Required work - Copy every line from the records below that carries the word "title".

___ Extracted material

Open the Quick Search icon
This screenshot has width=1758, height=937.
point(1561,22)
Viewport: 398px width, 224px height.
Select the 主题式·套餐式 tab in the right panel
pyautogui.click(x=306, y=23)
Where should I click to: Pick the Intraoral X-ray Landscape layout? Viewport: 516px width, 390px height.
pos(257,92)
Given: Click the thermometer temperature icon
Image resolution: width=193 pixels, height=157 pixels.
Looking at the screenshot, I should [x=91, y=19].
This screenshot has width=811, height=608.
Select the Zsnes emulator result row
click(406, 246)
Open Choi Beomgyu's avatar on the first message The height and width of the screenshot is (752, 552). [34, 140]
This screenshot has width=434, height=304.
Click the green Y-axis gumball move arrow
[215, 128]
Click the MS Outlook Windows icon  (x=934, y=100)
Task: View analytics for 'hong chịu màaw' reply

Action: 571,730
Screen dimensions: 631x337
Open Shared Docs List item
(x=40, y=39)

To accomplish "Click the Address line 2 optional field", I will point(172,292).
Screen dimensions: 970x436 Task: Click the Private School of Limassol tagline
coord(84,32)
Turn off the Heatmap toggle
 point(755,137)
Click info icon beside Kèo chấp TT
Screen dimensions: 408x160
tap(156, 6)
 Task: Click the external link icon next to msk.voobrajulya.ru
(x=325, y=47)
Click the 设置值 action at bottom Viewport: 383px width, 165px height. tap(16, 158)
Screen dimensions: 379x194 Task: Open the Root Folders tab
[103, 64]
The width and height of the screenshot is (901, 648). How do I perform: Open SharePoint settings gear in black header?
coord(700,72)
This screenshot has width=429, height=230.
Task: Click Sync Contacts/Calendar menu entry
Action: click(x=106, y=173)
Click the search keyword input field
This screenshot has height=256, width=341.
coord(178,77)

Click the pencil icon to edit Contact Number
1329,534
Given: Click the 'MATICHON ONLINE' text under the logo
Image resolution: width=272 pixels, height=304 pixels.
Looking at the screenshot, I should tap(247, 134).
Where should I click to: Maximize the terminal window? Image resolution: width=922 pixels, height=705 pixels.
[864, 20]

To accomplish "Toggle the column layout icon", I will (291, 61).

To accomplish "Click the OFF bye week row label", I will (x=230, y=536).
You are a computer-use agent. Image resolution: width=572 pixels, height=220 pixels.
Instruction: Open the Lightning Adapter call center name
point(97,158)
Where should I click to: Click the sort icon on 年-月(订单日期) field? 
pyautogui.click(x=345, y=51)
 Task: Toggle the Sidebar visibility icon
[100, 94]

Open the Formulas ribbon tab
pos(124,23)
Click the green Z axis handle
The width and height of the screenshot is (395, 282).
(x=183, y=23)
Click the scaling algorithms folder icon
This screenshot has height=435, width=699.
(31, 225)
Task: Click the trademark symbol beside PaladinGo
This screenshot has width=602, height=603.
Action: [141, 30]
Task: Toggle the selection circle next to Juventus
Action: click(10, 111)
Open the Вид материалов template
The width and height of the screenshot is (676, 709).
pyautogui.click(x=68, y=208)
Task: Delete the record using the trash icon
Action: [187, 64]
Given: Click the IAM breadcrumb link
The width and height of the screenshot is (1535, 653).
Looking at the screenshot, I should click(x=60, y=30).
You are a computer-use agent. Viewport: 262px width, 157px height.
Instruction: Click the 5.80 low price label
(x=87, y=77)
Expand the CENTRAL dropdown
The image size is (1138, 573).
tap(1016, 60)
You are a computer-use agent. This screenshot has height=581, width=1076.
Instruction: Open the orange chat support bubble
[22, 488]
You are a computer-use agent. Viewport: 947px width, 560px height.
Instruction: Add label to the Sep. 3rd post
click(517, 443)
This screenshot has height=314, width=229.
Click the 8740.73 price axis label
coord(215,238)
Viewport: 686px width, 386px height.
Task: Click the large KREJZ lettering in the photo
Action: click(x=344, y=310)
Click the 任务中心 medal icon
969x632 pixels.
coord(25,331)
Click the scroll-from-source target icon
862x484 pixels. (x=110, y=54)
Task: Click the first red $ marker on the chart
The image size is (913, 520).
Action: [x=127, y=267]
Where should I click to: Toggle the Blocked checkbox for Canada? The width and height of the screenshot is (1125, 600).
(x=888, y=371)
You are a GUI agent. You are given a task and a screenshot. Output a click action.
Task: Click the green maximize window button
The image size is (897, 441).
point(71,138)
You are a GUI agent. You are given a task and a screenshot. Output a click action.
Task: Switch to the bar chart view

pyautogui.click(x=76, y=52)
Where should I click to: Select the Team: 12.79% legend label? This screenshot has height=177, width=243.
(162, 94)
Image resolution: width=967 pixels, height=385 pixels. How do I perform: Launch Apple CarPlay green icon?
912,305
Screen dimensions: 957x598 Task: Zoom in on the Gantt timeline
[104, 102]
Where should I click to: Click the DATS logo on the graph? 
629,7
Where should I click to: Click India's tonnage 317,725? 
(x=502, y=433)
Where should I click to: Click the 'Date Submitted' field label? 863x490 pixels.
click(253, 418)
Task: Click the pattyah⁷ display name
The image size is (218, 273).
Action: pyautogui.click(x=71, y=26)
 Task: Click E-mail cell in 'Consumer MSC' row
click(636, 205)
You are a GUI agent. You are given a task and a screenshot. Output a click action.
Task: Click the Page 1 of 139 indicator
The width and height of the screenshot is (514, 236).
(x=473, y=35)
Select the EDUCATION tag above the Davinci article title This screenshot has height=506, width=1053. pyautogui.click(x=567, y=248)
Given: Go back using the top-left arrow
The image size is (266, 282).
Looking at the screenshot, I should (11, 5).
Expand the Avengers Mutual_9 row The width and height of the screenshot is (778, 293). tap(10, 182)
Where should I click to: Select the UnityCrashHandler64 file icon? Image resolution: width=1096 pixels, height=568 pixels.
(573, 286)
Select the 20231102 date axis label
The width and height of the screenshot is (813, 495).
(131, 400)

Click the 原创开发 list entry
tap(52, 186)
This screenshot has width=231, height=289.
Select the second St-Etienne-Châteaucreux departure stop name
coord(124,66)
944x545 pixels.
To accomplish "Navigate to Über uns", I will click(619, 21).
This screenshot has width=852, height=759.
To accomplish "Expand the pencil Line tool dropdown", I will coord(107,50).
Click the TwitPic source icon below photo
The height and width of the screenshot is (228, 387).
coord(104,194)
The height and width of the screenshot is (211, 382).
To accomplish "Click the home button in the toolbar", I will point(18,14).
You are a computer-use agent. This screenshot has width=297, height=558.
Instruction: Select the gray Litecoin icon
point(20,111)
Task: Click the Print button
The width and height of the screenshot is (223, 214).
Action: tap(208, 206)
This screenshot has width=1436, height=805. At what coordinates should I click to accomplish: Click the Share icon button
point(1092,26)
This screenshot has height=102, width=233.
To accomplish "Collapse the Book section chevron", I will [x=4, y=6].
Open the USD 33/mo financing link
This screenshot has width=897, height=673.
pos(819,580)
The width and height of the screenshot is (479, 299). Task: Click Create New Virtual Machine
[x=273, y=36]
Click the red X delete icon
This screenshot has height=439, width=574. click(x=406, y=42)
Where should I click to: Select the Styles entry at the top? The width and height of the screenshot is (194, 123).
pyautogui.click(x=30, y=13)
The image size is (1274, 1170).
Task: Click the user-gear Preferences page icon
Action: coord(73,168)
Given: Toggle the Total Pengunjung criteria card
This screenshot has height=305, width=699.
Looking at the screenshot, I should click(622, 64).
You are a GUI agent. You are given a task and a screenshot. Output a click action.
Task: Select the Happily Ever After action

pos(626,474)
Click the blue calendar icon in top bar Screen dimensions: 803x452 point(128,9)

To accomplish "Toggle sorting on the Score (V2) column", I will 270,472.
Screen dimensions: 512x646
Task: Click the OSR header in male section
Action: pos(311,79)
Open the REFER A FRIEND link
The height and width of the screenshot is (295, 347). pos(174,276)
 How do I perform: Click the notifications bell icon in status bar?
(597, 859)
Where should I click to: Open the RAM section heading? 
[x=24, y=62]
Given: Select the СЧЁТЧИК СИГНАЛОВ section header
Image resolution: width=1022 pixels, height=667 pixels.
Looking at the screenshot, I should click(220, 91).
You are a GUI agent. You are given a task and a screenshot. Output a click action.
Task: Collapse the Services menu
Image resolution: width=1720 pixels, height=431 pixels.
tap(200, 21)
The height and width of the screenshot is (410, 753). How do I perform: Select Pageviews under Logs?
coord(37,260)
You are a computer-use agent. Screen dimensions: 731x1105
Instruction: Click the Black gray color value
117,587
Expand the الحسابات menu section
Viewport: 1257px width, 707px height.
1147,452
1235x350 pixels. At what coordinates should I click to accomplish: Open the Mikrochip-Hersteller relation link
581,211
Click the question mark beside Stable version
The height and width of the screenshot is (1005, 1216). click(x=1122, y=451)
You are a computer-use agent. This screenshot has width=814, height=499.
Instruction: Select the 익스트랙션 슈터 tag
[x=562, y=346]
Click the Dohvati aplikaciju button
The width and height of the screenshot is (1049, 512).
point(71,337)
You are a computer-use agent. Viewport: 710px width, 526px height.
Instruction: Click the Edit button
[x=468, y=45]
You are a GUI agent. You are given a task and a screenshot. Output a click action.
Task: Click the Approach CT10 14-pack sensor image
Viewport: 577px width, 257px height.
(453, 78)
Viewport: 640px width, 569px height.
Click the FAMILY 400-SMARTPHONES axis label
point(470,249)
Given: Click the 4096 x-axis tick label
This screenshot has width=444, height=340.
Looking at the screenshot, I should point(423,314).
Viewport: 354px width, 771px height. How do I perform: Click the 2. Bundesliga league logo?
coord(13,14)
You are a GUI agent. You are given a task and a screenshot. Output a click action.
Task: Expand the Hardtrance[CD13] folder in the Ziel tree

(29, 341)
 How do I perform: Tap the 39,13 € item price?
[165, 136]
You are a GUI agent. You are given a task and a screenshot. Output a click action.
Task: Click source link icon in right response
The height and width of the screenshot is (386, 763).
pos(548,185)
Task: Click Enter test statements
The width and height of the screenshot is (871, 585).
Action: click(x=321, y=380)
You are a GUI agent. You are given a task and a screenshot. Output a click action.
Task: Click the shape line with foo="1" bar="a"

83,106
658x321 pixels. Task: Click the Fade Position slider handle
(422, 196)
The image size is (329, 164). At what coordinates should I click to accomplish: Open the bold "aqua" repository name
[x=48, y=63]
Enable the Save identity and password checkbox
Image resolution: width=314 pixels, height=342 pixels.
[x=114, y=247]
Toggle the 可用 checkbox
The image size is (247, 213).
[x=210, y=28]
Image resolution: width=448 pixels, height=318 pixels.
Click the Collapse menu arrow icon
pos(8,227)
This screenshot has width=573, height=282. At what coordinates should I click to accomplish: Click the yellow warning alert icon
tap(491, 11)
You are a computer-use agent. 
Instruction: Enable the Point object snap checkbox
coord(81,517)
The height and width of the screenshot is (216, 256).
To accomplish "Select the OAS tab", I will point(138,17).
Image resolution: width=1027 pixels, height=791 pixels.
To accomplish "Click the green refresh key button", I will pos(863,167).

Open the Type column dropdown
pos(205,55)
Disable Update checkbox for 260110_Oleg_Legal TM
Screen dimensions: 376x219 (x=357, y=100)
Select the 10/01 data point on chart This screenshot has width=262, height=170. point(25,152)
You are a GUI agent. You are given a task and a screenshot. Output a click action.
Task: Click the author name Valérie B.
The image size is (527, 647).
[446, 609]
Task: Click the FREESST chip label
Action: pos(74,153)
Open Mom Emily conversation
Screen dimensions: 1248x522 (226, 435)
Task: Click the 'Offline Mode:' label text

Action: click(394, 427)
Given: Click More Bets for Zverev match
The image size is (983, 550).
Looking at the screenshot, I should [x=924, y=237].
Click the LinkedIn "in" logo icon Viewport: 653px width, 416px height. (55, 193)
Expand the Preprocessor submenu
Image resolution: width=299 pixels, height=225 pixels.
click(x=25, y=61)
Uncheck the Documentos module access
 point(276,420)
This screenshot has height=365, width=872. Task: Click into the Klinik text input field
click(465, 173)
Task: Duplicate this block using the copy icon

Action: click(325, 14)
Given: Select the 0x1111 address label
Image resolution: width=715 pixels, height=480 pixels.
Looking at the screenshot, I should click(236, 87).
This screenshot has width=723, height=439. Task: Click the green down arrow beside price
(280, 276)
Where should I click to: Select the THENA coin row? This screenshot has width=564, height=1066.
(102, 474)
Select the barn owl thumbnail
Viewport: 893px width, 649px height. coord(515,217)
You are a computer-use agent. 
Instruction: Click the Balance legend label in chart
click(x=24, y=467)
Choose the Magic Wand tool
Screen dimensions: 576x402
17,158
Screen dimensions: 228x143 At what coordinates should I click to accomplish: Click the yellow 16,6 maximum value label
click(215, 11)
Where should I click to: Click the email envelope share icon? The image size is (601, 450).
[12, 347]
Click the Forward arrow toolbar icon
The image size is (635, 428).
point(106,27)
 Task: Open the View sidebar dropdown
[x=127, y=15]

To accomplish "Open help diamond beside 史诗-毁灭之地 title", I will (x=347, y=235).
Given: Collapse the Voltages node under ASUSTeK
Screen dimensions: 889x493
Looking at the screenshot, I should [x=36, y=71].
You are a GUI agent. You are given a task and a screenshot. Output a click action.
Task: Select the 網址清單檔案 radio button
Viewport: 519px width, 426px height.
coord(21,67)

______

Output for this exercise -
Select the EDUCATION tag above the Davinci article title This screenshot has height=506, width=1053. pyautogui.click(x=567, y=248)
To accomplish "Open help diamond beside 史诗-毁灭之地 title", I will (x=347, y=235).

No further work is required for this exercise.